WHAT YOU WILL DO: Only the lines from the one that contains "Where should I click to: Click" through the end of the entries, both included, should be transcribed, exactly and without pictures.

SUPPLIED DATA:
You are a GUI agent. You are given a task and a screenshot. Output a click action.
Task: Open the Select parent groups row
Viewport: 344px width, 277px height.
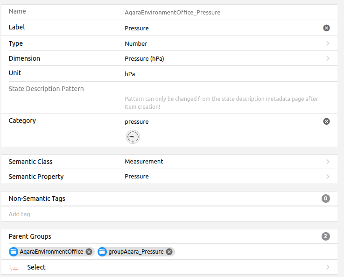(177, 268)
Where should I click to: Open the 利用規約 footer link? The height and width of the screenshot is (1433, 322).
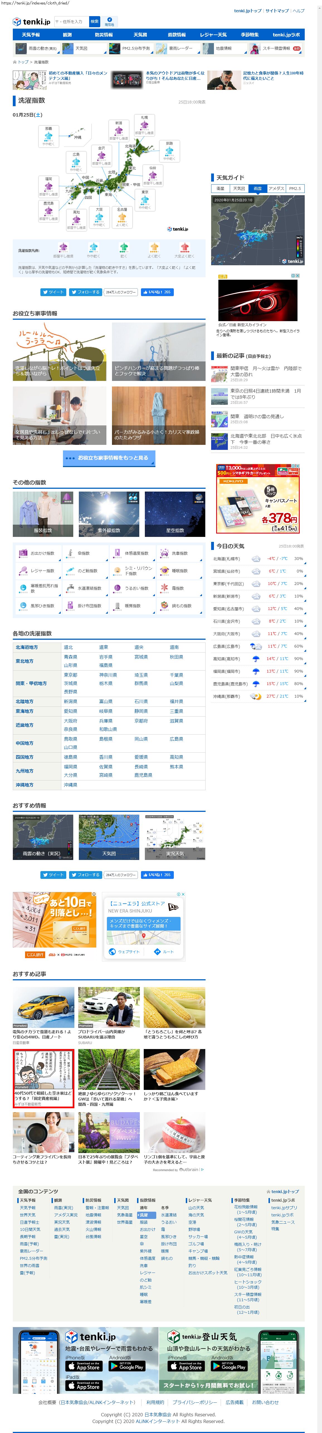pyautogui.click(x=155, y=1402)
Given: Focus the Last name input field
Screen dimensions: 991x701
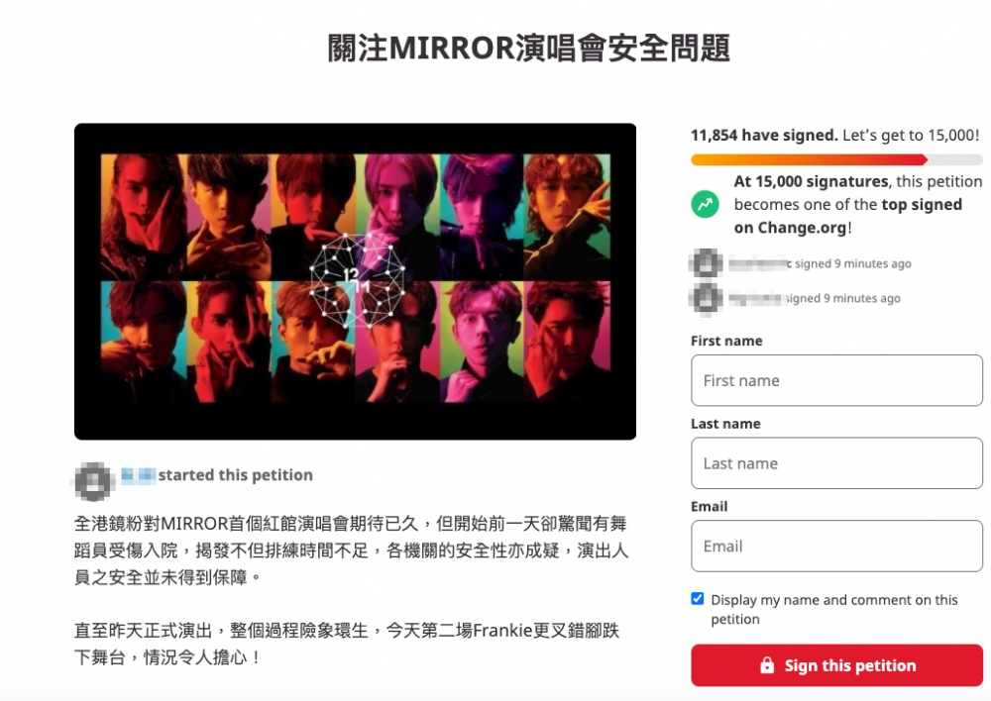Looking at the screenshot, I should tap(836, 463).
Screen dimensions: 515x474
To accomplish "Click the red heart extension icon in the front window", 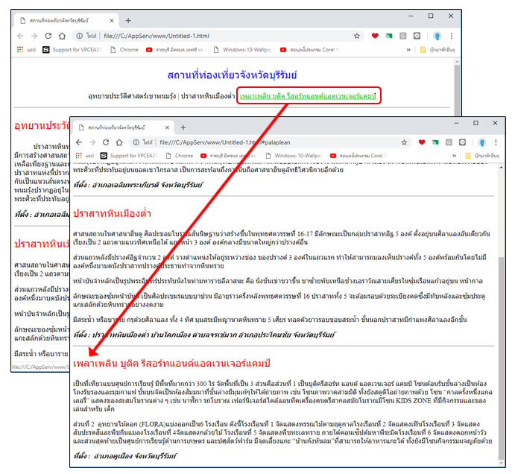I will point(422,142).
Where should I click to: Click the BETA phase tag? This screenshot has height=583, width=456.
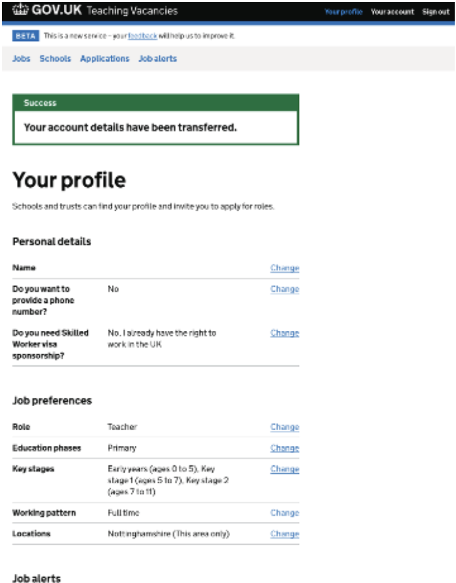point(25,37)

SOLUTION FOR THIS TASK:
Where should I click to: Click the BETA phase tag? This screenshot has height=583, width=456.
point(25,37)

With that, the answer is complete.